Diesen Fragen widmet sich der Dokumentarfilm "Taste the Waste", der am 8. September in die deutschen Kinos kommt. Regisseur Valentin Thurn hat dafür Informationen aus verschiedenen Kontinenten zusammengetragen:

"Tatsächlich ist es so, dass wir vom Feld bis zum Verbraucher ungefähr die Hälfte der Lebensmittel wegwerfen. Also wir produzieren doppelt so viel wie wir essen. Das hat Folgen, die sind dramatisch fürs Klima, für den Welthunger. Es ist ja nicht so, dass wir unsere restlichen Brötchen nach Afrika schicken könnten. Aber der Weizen, den wir dafür verbrauchen, der wird dem Weltmarkt entzogen, wo ohnehin die Preise schon sehr hoch sind und dadurch noch höher werden. Das ist das eigentliche Drama, was sich da abspielt."

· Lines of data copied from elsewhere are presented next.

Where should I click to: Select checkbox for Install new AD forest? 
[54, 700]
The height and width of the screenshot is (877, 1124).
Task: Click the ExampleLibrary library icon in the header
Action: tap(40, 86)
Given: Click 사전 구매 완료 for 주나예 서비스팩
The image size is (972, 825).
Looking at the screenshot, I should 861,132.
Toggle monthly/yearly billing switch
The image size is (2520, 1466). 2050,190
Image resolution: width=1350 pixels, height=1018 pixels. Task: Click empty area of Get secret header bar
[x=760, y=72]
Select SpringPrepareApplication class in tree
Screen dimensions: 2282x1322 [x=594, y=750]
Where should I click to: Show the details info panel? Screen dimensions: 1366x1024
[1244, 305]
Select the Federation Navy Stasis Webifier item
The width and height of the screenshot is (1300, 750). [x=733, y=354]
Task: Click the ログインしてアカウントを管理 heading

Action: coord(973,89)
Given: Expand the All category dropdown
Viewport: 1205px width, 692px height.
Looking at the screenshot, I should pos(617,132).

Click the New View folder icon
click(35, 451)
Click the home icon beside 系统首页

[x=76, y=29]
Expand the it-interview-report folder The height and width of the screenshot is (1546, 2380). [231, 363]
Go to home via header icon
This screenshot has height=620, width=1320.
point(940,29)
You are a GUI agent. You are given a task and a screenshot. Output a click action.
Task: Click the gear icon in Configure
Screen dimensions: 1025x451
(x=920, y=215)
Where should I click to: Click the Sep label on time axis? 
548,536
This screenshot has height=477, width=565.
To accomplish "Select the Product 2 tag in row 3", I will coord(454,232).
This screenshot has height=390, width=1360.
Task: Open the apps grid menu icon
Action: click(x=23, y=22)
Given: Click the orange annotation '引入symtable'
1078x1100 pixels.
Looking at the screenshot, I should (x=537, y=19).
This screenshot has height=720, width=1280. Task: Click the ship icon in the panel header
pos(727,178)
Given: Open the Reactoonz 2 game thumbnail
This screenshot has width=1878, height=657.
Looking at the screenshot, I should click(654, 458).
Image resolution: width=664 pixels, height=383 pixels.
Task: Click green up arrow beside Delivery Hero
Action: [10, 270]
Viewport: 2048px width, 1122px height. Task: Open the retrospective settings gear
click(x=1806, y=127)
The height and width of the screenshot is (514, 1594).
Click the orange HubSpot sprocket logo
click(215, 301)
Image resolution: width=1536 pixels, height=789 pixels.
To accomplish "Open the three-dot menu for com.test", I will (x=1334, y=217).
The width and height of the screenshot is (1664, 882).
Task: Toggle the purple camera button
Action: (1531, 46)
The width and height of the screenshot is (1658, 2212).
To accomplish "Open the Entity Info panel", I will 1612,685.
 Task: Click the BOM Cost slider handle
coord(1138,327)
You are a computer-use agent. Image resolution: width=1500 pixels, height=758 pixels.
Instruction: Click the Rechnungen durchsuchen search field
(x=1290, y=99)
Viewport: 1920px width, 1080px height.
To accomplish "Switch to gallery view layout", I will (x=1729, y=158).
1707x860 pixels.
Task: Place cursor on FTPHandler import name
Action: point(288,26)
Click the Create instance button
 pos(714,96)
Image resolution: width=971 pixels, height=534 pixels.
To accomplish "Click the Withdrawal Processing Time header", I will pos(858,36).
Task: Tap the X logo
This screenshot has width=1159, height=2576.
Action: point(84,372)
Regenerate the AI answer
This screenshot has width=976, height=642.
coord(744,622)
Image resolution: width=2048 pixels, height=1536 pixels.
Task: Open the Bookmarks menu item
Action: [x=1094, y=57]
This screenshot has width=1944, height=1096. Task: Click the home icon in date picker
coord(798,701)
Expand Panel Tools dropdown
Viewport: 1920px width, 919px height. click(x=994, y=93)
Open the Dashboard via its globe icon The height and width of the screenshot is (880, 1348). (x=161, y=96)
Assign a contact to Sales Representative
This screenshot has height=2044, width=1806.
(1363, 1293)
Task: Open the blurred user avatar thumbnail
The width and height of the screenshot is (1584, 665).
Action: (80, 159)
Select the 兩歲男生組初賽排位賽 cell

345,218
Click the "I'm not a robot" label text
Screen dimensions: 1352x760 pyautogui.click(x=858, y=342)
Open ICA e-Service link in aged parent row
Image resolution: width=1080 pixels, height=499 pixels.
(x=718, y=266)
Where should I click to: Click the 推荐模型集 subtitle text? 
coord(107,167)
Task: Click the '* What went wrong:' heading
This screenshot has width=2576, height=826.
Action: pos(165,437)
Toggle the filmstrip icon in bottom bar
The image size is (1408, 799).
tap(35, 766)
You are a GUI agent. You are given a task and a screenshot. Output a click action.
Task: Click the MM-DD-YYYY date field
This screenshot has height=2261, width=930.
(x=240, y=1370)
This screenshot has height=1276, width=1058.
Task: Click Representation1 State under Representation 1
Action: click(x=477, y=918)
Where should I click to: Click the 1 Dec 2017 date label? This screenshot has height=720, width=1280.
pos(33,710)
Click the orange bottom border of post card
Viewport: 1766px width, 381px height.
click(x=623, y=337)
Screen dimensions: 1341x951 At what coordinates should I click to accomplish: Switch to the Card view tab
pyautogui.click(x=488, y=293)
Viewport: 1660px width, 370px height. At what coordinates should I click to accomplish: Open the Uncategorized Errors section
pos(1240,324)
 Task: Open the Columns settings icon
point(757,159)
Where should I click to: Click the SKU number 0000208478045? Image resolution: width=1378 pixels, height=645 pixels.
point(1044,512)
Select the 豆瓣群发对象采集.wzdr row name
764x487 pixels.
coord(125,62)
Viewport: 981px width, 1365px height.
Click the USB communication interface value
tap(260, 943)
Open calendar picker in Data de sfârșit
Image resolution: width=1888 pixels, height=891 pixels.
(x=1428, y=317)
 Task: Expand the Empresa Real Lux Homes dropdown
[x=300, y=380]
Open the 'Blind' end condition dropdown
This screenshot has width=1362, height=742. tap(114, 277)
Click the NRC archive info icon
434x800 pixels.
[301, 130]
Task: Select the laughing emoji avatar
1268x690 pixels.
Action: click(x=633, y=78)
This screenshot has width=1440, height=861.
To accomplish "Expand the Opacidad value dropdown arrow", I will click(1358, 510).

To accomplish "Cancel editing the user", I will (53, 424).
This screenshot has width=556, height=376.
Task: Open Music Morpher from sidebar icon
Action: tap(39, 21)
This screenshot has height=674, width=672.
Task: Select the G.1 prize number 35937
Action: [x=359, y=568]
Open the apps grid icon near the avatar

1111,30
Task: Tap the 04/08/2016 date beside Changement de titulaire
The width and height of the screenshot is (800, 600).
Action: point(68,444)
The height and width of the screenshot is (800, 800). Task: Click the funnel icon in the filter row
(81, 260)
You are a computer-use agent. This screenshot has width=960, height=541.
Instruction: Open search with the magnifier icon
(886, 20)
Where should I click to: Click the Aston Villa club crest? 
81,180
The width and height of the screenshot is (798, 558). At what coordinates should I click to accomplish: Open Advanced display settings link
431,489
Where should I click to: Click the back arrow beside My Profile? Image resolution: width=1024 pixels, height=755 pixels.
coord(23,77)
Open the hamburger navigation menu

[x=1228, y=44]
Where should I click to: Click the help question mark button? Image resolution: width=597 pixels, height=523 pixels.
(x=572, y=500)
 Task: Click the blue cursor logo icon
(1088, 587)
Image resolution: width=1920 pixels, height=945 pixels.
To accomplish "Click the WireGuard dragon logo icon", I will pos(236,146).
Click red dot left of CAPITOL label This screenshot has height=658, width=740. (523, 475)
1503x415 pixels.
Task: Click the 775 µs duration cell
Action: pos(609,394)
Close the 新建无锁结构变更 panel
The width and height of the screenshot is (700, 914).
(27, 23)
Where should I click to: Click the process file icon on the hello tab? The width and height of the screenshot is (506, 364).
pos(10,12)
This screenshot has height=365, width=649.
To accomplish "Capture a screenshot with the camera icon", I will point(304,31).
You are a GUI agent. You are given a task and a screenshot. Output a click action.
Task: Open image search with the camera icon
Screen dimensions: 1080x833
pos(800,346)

Gemeinsam mit dem Journalisten Stefan Kreutzberger hat Thurn zudem das Buch "Die Essensvernichter" geschrieben, um den alltäglichen Irrwitz der Lebensmittelverschwendung aufzuzeigen:

"Früher hat man deshalb immer die böse EU bezichtigt. Die ist schon auch verantwortlich, hat aber auch ganz viele Normen abgeschafft wie die für gerade Gurken. Der Handel behält die Richtlinien einfach weiter bei und hat sie zum Teil sogar verschärft. Für die landwirtschaftlichen Zulieferer bedeutet das, dass zum Beispiel Kartoffeln, die zu klein, zu groß oder herzförmig sind, gar nicht erst in den Handel kommen. So bleiben von vorneherein 40 bis 50 Prozent auf dem Acker liegen. Der Handel argumentiert, dass der Kunde diese Kartoffeln nicht will."

Sabine Werth erlebt die Folgen dieser gigantischen Lebensmittelvernichtung jeden Tag: Die Sozialpädagogin hat 1993 die "Berliner Tafel" gegründet, die erste karitative Organisation ihrer Art in Deutschland, die Lebensmittelspenden an Bedürftige verteilt – Essen, das sonst vom Handel in den Müll geworfen würde.

"Wir versorgen in Berlin 125 000 Menschen im Monat mit insgesamt 660 Tonnen Lebensmitteln, also 660.000 Kilo. Sammeln tun wir weit mehr – rund eine Million Kilo an Lebensmitteln, das ist der Hammer!"

Die Gründe für die Verschwendung seien vielfältig:

"Das hängt damit zusammen, dass die meisten keinen Bezug mehr zum Anbau, zur Pflege, Hege und Ernte haben, dieses Gefühl ist verloren gegangen. Wenn sie einfach in den Edeka gehen und sich die schönsten Äpfel aussuchen können, dann tun sie das eben."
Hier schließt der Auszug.